[RECORDS FOR THE TASK Boundary: Start]

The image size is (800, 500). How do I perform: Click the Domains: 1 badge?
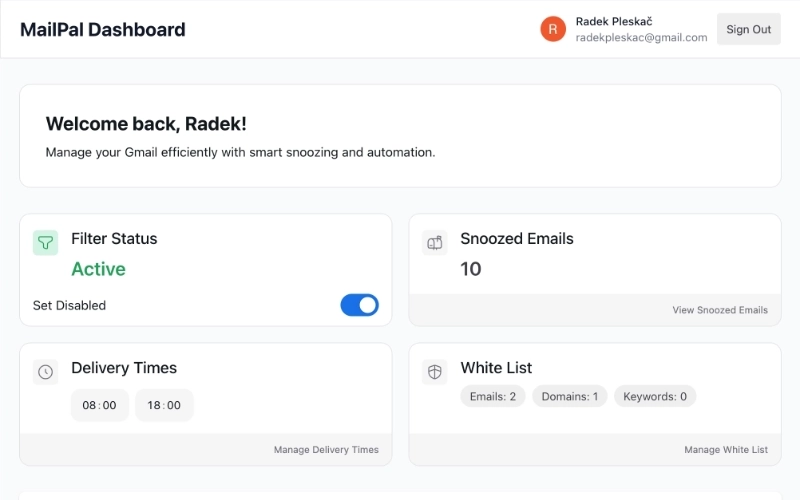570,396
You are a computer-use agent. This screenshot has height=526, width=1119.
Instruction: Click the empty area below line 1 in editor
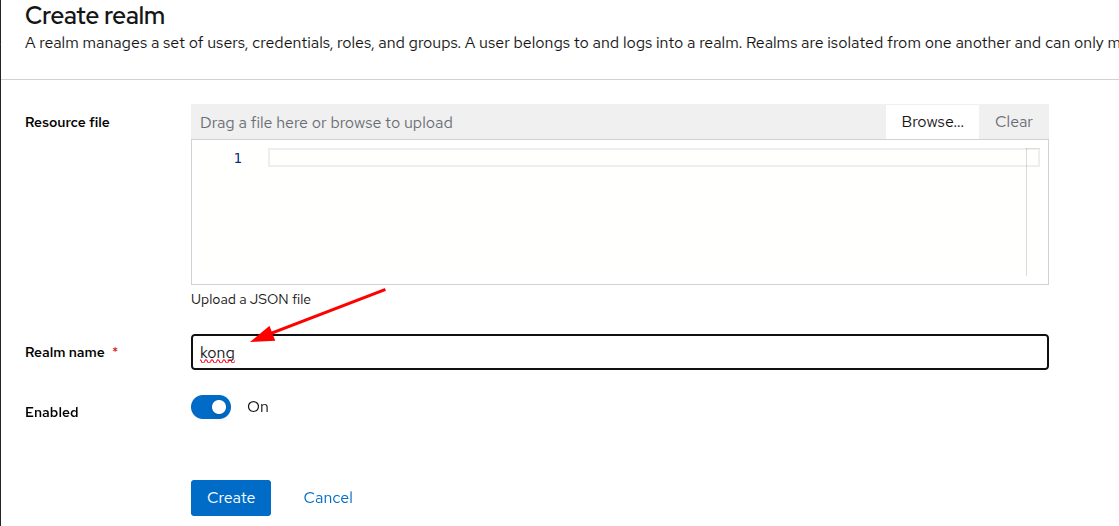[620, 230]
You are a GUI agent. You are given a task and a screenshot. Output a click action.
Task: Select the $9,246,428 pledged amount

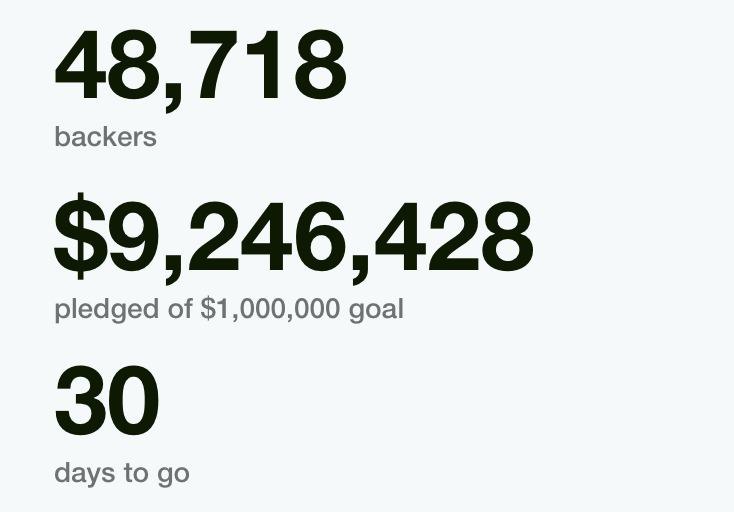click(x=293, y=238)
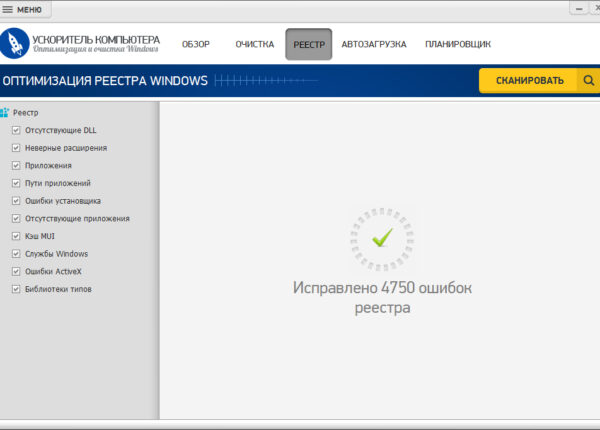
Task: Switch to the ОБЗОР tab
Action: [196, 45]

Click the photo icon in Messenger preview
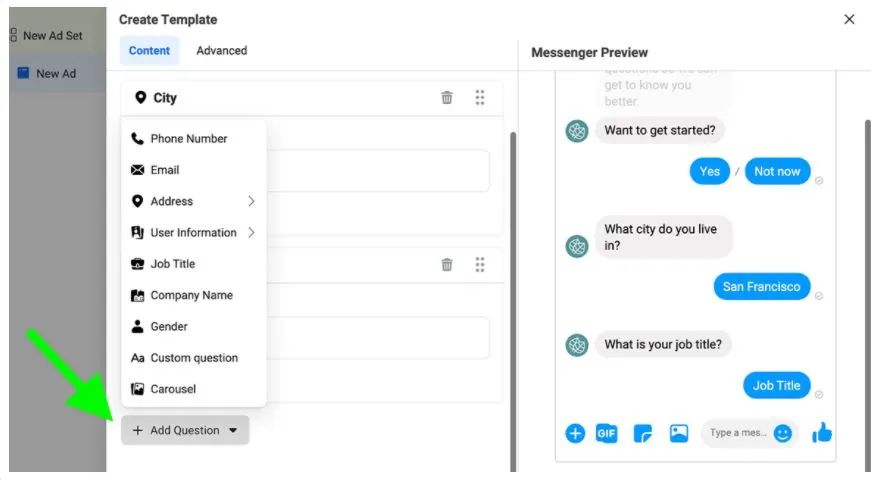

[RECORDS FOR THE TASK Boundary: End]

EXERCISE INSTRUCTIONS
What lines of the preceding data include the string "screenshot"? Pull them out.

SOLUTION TO THE PROBLEM
You are a computer-use agent. This screenshot has height=526, width=1119.
You are a GUI agent. You are given a task and a screenshot. Output a click action.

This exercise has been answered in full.